Stored items
........
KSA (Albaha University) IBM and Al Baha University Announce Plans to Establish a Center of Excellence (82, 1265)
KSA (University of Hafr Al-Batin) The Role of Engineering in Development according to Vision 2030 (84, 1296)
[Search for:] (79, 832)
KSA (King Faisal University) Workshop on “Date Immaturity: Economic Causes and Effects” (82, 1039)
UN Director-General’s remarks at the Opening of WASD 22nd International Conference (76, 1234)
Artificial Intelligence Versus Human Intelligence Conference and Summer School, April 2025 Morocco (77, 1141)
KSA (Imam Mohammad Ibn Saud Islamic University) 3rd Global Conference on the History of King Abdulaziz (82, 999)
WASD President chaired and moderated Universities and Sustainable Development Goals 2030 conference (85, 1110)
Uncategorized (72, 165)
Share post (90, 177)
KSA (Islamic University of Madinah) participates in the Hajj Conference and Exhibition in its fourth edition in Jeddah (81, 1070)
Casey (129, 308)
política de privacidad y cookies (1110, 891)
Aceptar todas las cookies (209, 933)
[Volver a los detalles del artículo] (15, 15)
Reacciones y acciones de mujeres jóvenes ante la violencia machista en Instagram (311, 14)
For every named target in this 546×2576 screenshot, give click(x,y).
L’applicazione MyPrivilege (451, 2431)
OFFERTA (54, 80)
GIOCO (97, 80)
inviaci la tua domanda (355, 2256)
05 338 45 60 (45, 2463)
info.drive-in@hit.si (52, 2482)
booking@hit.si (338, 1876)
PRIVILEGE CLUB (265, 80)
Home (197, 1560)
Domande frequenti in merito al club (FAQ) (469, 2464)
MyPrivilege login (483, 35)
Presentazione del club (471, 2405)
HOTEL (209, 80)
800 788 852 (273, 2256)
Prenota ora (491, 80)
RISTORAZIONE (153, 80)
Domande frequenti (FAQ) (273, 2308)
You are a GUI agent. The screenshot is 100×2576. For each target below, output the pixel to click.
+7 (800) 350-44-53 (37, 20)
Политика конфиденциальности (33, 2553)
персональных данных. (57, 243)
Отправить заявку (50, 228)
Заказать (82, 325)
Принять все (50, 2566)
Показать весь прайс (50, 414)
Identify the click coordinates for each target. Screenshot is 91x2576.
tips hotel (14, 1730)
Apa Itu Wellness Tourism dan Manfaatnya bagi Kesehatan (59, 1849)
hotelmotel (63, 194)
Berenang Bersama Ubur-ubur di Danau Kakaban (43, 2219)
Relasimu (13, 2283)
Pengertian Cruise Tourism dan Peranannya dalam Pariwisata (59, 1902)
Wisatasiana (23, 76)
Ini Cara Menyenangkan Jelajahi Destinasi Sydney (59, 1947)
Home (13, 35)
........
* Exercise requirements
Go through the data above and copy all of it exactly.

* Completed task
KSA (Albaha University) IBM and Al Baha University Announce Plans to Establish a Center of Excellence (82, 1265)
KSA (University of Hafr Al-Batin) The Role of Engineering in Development according to Vision 2030 (84, 1296)
[Search for:] (79, 832)
KSA (King Faisal University) Workshop on “Date Immaturity: Economic Causes and Effects” (82, 1039)
UN Director-General’s remarks at the Opening of WASD 22nd International Conference (76, 1234)
Artificial Intelligence Versus Human Intelligence Conference and Summer School, April 2025 Morocco (77, 1141)
KSA (Imam Mohammad Ibn Saud Islamic University) 3rd Global Conference on the History of King Abdulaziz (82, 999)
WASD President chaired and moderated Universities and Sustainable Development Goals 2030 conference (85, 1110)
Uncategorized (72, 165)
Share post (90, 177)
KSA (Islamic University of Madinah) participates in the Hajj Conference and Exhibition in its fourth edition in Jeddah (81, 1070)
Casey (129, 308)
política de privacidad y cookies (1110, 891)
Aceptar todas las cookies (209, 933)
[Volver a los detalles del artículo] (15, 15)
Reacciones y acciones de mujeres jóvenes ante la violencia machista en Instagram (311, 14)
For every named target in this 546×2576 screenshot, give click(x,y).
L’applicazione MyPrivilege (451, 2431)
OFFERTA (54, 80)
GIOCO (97, 80)
inviaci la tua domanda (355, 2256)
05 338 45 60 (45, 2463)
info.drive-in@hit.si (52, 2482)
booking@hit.si (338, 1876)
PRIVILEGE CLUB (265, 80)
Home (197, 1560)
Domande frequenti in merito al club (FAQ) (469, 2464)
MyPrivilege login (483, 35)
Presentazione del club (471, 2405)
HOTEL (209, 80)
800 788 852 (273, 2256)
Prenota ora (491, 80)
RISTORAZIONE (153, 80)
Domande frequenti (FAQ) (273, 2308)
You are a GUI agent. The screenshot is 100×2576. For each target below, output the pixel to click.
+7 (800) 350-44-53 (37, 20)
Политика конфиденциальности (33, 2553)
персональных данных. (57, 243)
Отправить заявку (50, 228)
Заказать (82, 325)
Принять все (50, 2566)
Показать весь прайс (50, 414)
Identify the click coordinates for each target. Screenshot is 91x2576.
tips hotel (14, 1730)
Apa Itu Wellness Tourism dan Manfaatnya bagi Kesehatan (59, 1849)
hotelmotel (63, 194)
Berenang Bersama Ubur-ubur di Danau Kakaban (43, 2219)
Relasimu (13, 2283)
Pengertian Cruise Tourism dan Peranannya dalam Pariwisata (59, 1902)
Wisatasiana (23, 76)
Ini Cara Menyenangkan Jelajahi Destinasi Sydney (59, 1947)
Home (13, 35)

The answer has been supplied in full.